The effect of nitrogen doping on the ablation resistance of zirconium carbide ceramics

Zirconium carbide, an ultra-high temperature ceramic, has garnered considerable interest recently as a structural material for conditions marked by severe erosion and elevated-temperature oxidation. However, poor oxidation resistance is the main drawback that impedes its application in extreme environments.

Recent investigations indicate that solid solution combinations of metal carbides and metal nitrides have considerable high-temperature stability. However, related research on the nitrogen doping of zirconium carbide ultra-high temperature ceramics and their ablation-resistant properties remains limited. A team of material scientists from the National University of Defense Technology in China, recently investigates a series of zirconium carbonitride and clarified probable ablation resistance mechanisms using experimental and ab initio molecular dynamics simulations, representing the first analysis of such ultra-high melting point ceramics from the perspective of structural development during the oxidation process. Transmission electron microscopy (TEM) analysis reveals the precipitation of nanocarbon and Zr-C-N-O phases at the interface between the oxidized and unoxidized regions following nitrogen doping. This study underscores nitrogen doping as a promising strategy to improve the ablation resistance of UHTCs, offering valuable insights for their application in demanding conditions.

The team published their work in Journal of Advanced Ceramics on March 27, 2025.

“This study investigates a series of zirconium carbonitride and elucidates the underlying ablative mechanisms using ab initio molecular dynamics simulations. Additionally, the composition and microstructural evolution of nitrogen-doped zirconium carbides during ablation process at 3000 ℃ are demonstrated. Notably, the ZrC_0.47N_0.53 sample exhibits exceptional ablation-resistant properties, positioning it as a promising candidate for applications in extreme environments.” said Si’an Chen, the corresponding author of the paper in the college of Aerospace Science and Engineering at National University of Defense Technology.

“We surprisingly discovered that the inner layer of the cross-section for the ablated samples, demonstrates remarkable adaptation with the substrate. Through TEM analysis, we discovered that the formation of a gradient oxide/carbide interface with nanocarbons and Zr-C-N-O phases helped mitigate the thermal expansion mismatch.” said Si’an Chen.

“AIMD simulations further uncovered a temperature-dependent oxidation mechanism: below 2700 K, nitrogen forms strong Zr-N bonds, creating a protective Zr-C-N-O network. Above 2700 K, some nitrogen atoms escape as gas, but the remaining oxide network maintains structural continuity through topological reconstruction, preventing mechanical spalling.” said Zheng Peng, the first author of the paper in the college of Aerospace Science and Engineering at National University of Defense Technology.

> [YOUR TASKS]
(1) According to the article on nitrogen-doped zirconium carbide, which sample showed exceptional ablation-resistant properties?
(2) Reproduce the passage of the article on nitrogen-doped zirconium carbide between "Zirconium carbide, an" and "application in extreme environments.", inclusive.

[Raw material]
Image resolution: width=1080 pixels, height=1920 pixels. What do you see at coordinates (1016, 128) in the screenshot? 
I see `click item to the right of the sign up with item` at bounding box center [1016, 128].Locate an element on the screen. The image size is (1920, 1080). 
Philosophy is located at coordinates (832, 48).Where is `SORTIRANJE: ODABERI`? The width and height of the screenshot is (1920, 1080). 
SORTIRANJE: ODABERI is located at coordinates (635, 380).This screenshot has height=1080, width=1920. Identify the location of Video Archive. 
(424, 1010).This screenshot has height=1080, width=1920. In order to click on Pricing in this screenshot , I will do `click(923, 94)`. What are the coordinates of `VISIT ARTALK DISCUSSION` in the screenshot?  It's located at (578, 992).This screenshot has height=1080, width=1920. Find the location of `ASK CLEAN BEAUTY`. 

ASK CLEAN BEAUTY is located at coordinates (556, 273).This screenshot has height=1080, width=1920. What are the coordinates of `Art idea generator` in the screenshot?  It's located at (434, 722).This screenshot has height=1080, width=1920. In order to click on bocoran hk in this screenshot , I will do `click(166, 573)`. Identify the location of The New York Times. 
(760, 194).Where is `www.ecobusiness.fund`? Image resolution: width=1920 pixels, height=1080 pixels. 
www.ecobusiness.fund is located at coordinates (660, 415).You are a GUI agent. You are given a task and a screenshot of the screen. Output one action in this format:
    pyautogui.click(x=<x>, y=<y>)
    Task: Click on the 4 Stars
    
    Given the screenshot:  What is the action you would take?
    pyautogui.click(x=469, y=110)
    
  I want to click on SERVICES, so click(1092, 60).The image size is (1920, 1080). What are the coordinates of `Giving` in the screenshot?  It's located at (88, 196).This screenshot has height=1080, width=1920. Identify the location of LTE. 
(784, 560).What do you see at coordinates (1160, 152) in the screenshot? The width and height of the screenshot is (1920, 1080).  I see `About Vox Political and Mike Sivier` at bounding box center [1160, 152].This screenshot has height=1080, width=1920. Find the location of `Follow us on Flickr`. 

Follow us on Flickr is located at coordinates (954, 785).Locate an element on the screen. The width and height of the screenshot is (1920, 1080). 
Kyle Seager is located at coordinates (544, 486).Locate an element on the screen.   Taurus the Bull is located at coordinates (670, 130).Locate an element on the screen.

> [RESULTS FOR THE EXERCISE]
(1) The ZrC_0.47N_0.53 sample.

(2)
Zirconium carbide, an ultra-high temperature ceramic, has garnered considerable interest recently as a structural material for conditions marked by severe erosion and elevated-temperature oxidation. However, poor oxidation resistance is the main drawback that impedes its application in extreme environments.